L’ordinanza emessa dal tribunale piemontese si distingue per un grado di dettaglio operativo inedito nel comparto del food delivery, imponendo una serie stringente di adempimenti a tutela dei lavoratori. La società è innanzitutto tenuta a consegnare calzature ergonomiche professionali progettate specificamente per attutire le continue sollecitazioni della guida e della pedalata prolungata, riducendo la fatica muscolare e prevenendo l’insorgere di patologie posturali e articolari. A questo si somma l’obbligo di fornire un vestiario tecnico completo, calibrato sulle diverse stagioni per difendere il corpo dal gelo invernale, dalla pioggia battente e dall’afa estiva.

Un passaggio di fondamentale importanza riguarda la regolazione dei tempi morti e delle attese tra una corsa e l’altra. Il tribunale ha stabilito che l’azienda deve assicurare luoghi di riparo coperti e climatizzati, scongiurando che i corrieri restino fermi per ore all’aperto o sui marciapiedi in attesa di una chiamata, garantendo al contempo l’accesso libero, igienizzato e continuo a servizi igienici gratuiti per l’intero turno di lavoro.

Ampia attenzione viene rivolta alla salvaguardia dai rischi climatici estremi, con particolare riferimento allo stress termico nei mesi caldi. Il dispositivo giudiziario impone la consegna di kit completi comprendenti: copricapo con visiera parasole; occhiali da sole con filtri di protezione dai raggi ultravioletti certificati; crema solare con fattore di protezione superiore a 30; integratori idrosolubili a base di sali minerali per contrastare la disidratazione; borracce termiche con costante fornitura di acqua potabile; e un kit di primo soccorso a bordo del mezzo per fronteggiare le emergenze su strada.

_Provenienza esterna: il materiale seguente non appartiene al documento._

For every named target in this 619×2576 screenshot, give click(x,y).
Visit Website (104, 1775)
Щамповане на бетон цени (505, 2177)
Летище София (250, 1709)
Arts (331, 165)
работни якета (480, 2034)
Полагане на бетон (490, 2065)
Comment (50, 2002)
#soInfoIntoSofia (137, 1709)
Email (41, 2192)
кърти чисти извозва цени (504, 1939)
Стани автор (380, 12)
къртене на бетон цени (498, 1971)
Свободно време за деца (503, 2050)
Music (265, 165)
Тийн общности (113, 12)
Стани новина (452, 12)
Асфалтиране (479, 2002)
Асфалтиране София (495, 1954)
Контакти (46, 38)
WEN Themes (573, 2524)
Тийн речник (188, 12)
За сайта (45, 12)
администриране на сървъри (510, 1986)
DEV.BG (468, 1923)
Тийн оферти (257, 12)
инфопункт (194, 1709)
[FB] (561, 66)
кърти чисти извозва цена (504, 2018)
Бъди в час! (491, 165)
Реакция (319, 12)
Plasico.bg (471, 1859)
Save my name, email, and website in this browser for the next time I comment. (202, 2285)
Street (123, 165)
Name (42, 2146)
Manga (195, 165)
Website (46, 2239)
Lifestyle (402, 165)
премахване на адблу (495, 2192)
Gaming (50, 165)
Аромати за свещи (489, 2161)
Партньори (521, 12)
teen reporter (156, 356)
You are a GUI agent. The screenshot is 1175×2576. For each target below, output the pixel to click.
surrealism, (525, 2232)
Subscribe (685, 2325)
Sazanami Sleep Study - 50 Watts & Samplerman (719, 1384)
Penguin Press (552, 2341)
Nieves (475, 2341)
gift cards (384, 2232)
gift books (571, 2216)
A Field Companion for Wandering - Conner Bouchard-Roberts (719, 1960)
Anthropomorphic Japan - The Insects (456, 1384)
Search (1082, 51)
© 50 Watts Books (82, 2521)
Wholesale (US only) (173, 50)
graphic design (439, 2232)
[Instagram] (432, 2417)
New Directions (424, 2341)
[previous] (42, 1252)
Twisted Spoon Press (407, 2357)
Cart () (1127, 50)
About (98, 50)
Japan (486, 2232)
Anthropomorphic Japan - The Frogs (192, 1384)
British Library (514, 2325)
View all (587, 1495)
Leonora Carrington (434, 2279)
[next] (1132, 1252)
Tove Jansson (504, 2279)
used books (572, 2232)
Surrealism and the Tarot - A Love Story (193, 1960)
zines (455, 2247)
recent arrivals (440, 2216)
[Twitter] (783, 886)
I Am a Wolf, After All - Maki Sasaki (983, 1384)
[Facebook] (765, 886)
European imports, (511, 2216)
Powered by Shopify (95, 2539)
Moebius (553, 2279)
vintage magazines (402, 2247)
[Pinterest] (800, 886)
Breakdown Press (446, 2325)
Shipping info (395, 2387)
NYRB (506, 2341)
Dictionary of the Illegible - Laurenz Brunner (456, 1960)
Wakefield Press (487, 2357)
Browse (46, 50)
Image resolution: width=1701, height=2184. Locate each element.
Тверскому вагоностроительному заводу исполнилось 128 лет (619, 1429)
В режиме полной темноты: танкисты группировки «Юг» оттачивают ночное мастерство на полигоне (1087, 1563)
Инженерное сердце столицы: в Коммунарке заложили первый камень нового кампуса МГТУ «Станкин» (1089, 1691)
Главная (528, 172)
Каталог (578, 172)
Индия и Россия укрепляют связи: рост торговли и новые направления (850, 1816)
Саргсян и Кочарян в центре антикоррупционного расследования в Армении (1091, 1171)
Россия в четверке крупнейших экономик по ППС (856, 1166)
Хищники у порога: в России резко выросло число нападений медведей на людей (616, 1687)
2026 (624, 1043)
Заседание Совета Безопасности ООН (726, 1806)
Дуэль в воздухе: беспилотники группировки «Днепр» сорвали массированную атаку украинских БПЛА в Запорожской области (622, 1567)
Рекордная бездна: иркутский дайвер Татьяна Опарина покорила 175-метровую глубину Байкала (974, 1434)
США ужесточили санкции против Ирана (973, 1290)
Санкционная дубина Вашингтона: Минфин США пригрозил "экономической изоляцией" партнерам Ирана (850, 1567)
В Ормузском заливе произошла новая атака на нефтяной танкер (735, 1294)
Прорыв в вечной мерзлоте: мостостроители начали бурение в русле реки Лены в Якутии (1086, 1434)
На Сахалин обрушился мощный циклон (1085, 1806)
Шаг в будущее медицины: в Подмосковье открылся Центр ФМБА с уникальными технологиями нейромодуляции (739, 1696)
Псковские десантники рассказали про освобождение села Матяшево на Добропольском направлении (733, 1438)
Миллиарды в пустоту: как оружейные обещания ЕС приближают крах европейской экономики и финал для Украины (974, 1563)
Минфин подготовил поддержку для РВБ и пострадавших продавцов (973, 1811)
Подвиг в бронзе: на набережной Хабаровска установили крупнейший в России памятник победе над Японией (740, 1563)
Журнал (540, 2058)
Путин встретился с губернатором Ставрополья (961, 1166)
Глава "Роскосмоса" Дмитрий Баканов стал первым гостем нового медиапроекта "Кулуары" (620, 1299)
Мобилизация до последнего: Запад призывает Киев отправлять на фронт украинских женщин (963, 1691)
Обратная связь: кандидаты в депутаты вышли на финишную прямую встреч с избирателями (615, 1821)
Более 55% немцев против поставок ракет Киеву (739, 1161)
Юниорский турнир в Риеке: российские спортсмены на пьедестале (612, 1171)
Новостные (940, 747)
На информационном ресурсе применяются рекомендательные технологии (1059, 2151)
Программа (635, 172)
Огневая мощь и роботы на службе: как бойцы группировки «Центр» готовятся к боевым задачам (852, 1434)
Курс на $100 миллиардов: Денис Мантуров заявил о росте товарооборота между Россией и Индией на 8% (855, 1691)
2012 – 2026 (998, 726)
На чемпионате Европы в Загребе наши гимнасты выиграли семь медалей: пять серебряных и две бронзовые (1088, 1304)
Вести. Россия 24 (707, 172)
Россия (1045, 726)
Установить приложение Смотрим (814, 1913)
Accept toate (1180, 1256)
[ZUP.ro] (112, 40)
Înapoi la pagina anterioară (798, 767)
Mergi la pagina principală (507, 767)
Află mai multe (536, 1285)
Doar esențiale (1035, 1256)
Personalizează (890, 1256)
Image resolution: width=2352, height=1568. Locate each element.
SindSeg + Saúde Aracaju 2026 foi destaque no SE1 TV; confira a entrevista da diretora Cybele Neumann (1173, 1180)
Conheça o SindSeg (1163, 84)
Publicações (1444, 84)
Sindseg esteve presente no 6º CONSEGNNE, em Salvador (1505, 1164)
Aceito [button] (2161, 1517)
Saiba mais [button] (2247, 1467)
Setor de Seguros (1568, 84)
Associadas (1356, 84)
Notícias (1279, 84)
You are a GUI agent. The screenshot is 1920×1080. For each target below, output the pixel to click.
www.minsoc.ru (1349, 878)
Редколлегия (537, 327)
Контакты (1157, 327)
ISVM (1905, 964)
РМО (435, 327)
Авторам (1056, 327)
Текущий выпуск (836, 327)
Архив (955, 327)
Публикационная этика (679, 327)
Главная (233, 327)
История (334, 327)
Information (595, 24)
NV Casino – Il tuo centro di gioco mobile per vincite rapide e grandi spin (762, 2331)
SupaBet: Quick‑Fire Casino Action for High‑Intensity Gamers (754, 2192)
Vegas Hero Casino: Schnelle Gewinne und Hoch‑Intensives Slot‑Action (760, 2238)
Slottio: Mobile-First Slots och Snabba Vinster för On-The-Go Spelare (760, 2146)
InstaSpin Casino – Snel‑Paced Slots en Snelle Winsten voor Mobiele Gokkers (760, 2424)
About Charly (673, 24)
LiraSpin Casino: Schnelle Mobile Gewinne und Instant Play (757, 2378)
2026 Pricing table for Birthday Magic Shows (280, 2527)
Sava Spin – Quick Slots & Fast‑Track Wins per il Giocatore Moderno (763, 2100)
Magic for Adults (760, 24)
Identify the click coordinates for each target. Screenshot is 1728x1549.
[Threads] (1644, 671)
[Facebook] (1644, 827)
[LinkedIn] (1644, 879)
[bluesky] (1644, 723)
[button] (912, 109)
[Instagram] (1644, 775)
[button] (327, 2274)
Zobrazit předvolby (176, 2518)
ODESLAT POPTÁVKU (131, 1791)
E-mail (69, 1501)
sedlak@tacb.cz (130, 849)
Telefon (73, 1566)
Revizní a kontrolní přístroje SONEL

La mancata applicazione denunciata da Slang Usb e il valore del precedente

Nonostante la decisione sia ormai passata in giudicato e non sia più soggetta a impugnazioni ordinarie, l’organizzazione sindacale Slang Usb ha denunciato pubblicamente la mancata attuazione pratica delle misure da parte del colosso delle consegne. I rappresentanti dei lavoratori hanno formalizzato segnalazioni presso gli organi di vigilanza territoriali, l’Ispettorato Nazionale del Lavoro e i servizi per la prevenzione e la sicurezza negli ambienti di lavoro delle ASL competenti, sollecitando accertamenti ispettivi immediati e l’applicazione delle sanzioni prescritte dalla legge per l’inadempimento a provvedimenti giudiziari esecutivi.

Secondo il sindacato, la resistenza aziendale nell’adeguarsi alle disposizioni dimostra il perdurare dell’abitudine a considerare le misure di sicurezza come un costo sacrificabile e non come un diritto inalienabile tutelato dalla Costituzione e dalle leggi vigenti. La pronuncia si inserisce nel contesto normativo in evoluzione sia in Italia che in Europa, dove il quadro converge verso la trasparenza degli algoritmi e la presunzione di subordinazione. Il verdetto di Torino crea così un precedente cruciale per tutto il settore delle consegne a domicilio, ribadendo che nessun modello organizzativo flessibile può prosperare a danno della dignità e della salute di chi lavora.